The black and white figure Russ and I include in IPMB has evolved into the beautiful color figure 4-72 in the 5th edition of the Molecular Biology of the Cell. Their caption reads
Figure 4-72 Chromatin packing. This model shows some of the many levels of chromatin packing postulated to give rise to the highly condensed mitotic chromosome.
Alberts et al. state at the start of their Chapter 4
In this chapter we begin by describing the structure of DNA. We see how, despite its chemical simplicity, the structure and chemical properties of DNA make it ideally suited as the raw material of genes. We then consider how the many proteins in chromosomes arrange and package this DNA. The packing has to be done in an orderly fashion so that the chromosomes can be replicated and apportioned correctly between the two daughter cells at each cell division. It must also allow access to chromosomal DNA for the enzymes that repair it when it is damaged and for the specialized proteins that direct the expression of its many genes. We shall also see how the packaging of DNA differs along the length of each chromosome in eucaryotes, and how it can store a valuable record of the cell’s developmental history.
One of the most interesting feature of this figure is the “beads-on-a-string” appearance of chromatin. Alberts et al. write
The proteins that bind to DNA to form eukaryotic chromosomes are traditionally divided into two general classes: the histones and the nonhistone chromosomal proteins. The complex of both classes of protein with the nuclear DNA of eukaryotic cells is known as chromatin. Histones are present in such enormous quantities in the cell (about 60 million molecules of each type per human cell) that their total mass in chromatin is about equal to that of the DNA.

Histones are responsible for the first and most basic level of chromosome packing, the nucleosome, a protein-DNA complex discovered in 1974. When interphase nuclei are broken open very gently and their contents examined under the electron microscope, most of the chromatin is in the form of a fiber with a diameter of about 30 nm (Figure 4-22A). If this chromatin is subjected to treatments that cause it to unfold partially, it can be seen under the electron microscope as a series of “beads on a string” (Figure 4-22B).

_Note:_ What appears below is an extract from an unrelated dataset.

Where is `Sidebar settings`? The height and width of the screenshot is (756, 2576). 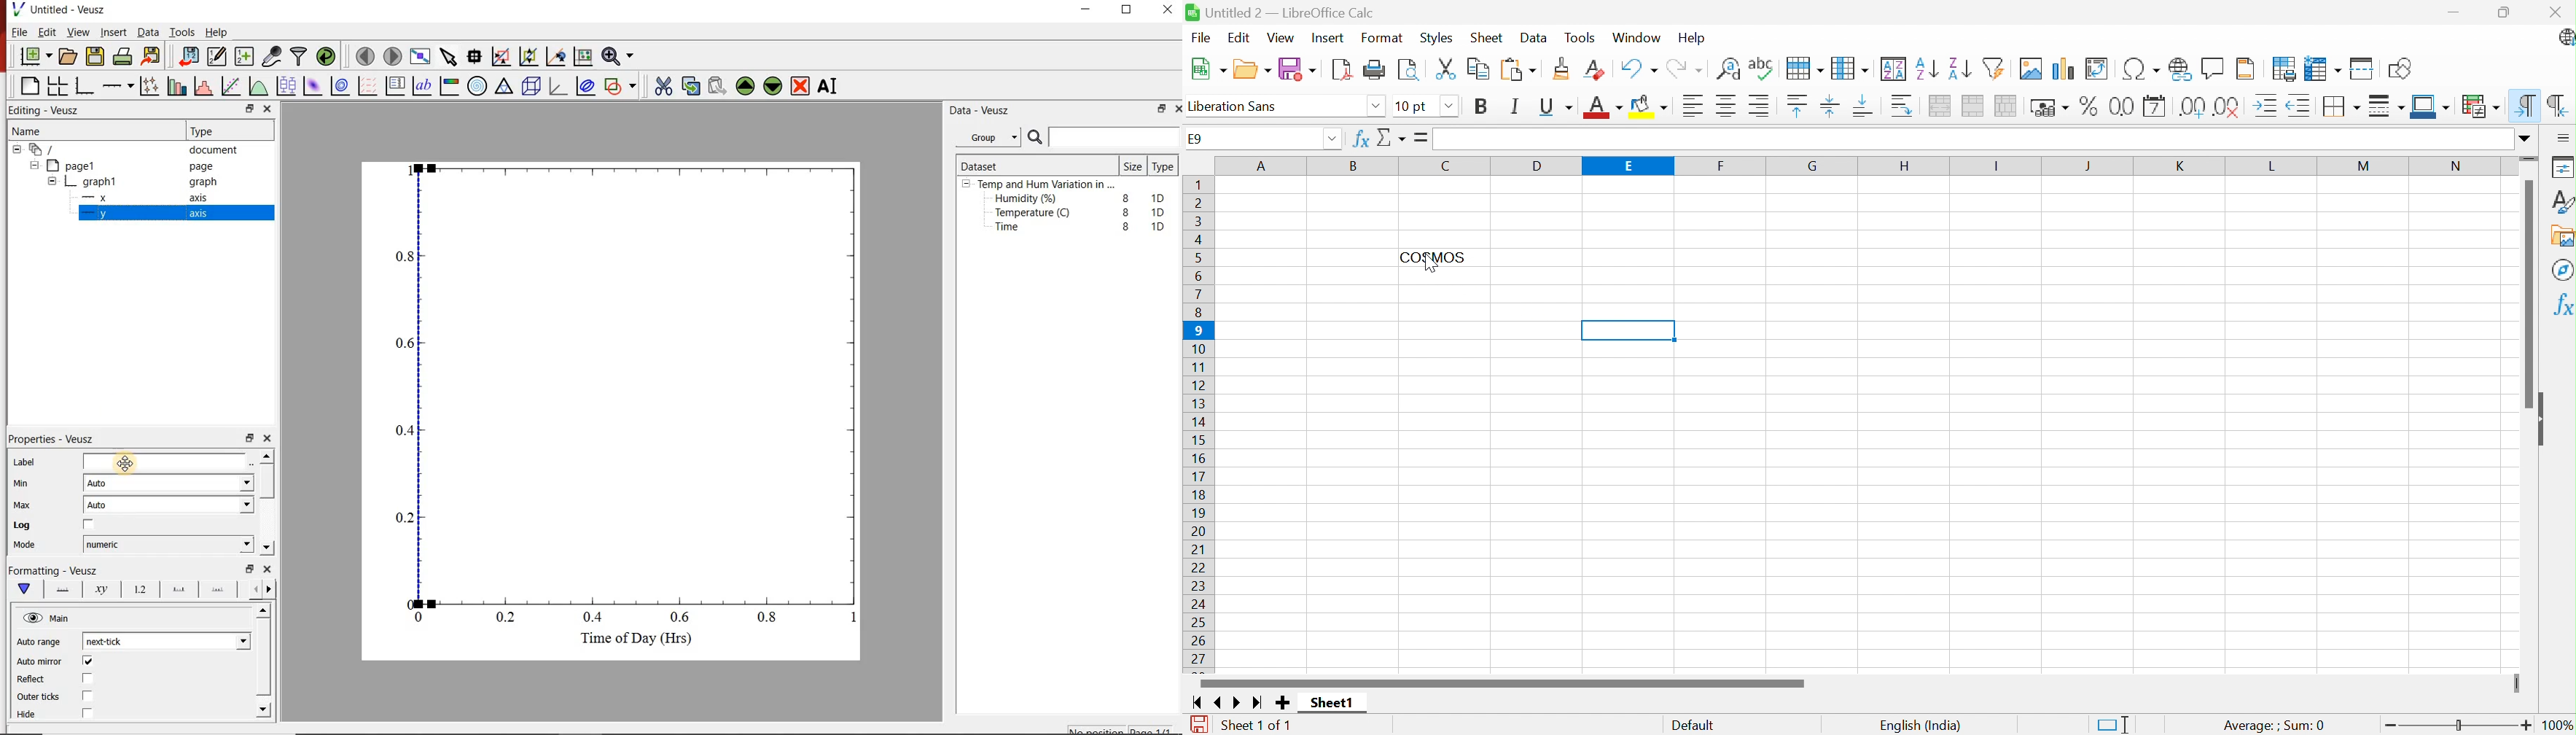
Sidebar settings is located at coordinates (2563, 137).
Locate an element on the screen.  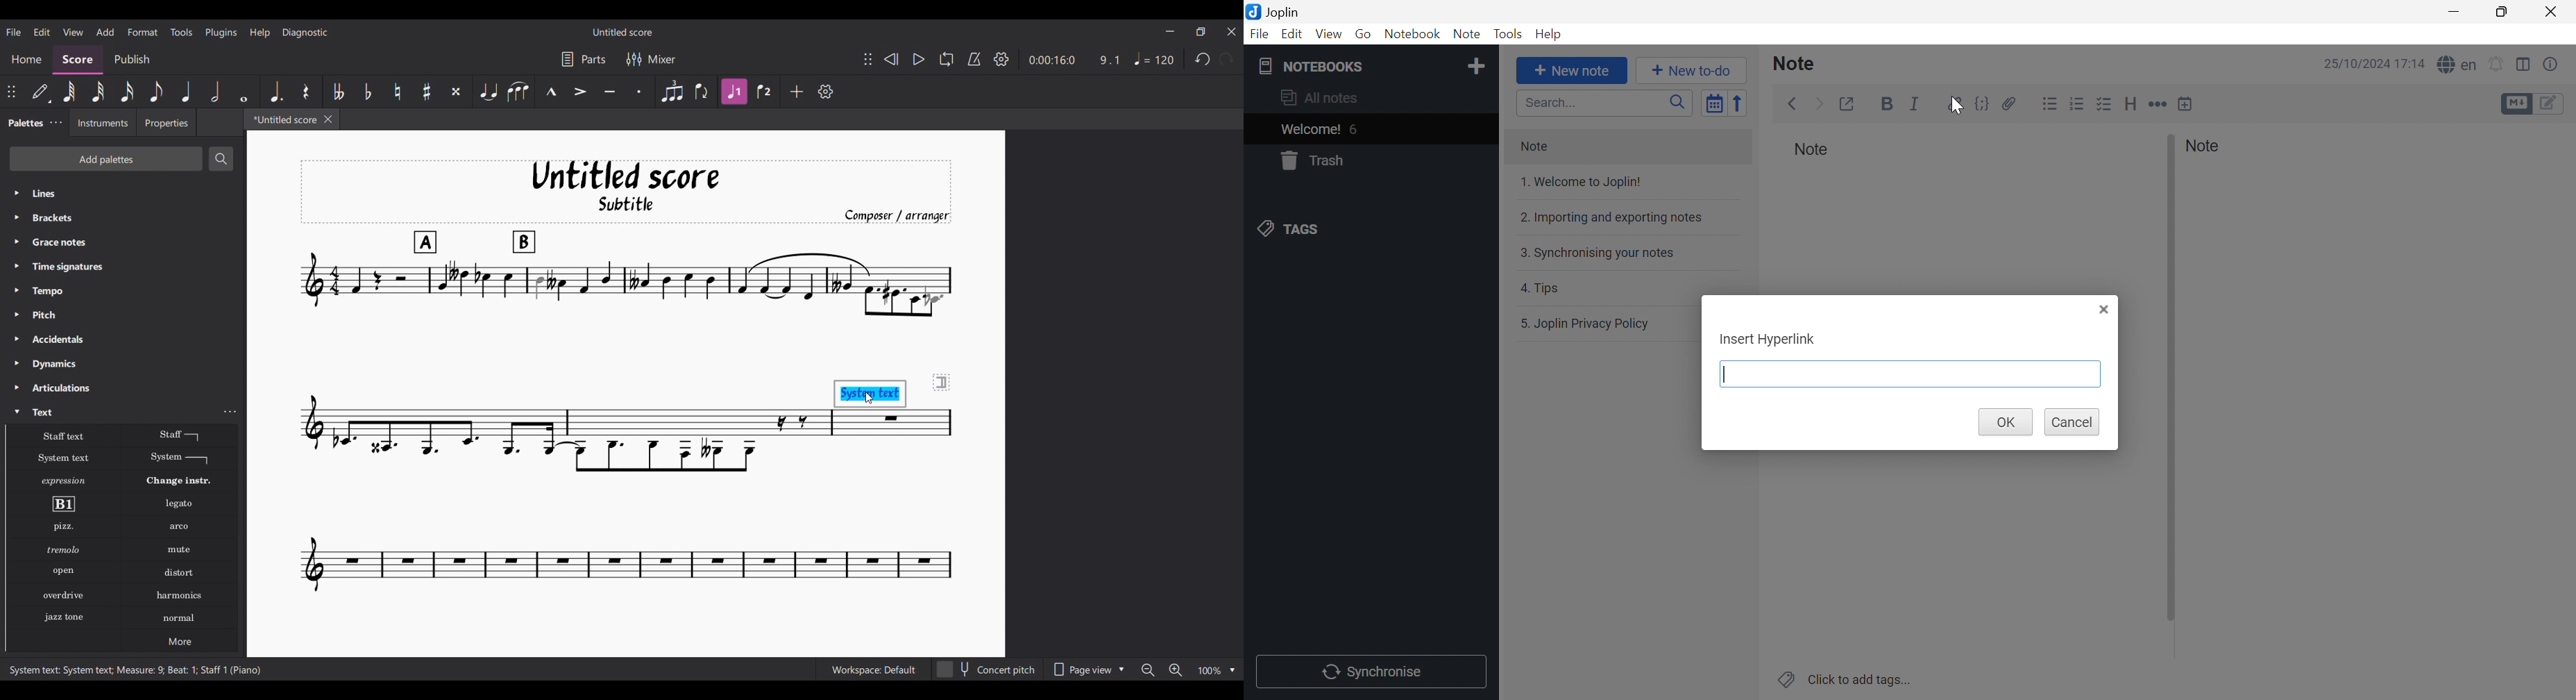
Instruments is located at coordinates (102, 122).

The string is DNA, and each bead is a “nucleosome core particle” that consists of DNA wound around a protein core formed from histones.
For those who prefer videos over text and illustrations, below are two movies about how DNA is packaged in a cell.




I hope this post helps readers of IPMB understand better those “various intermediate structures that we will not discuss.” For more details, I recommend Molecular Biology of the Cell.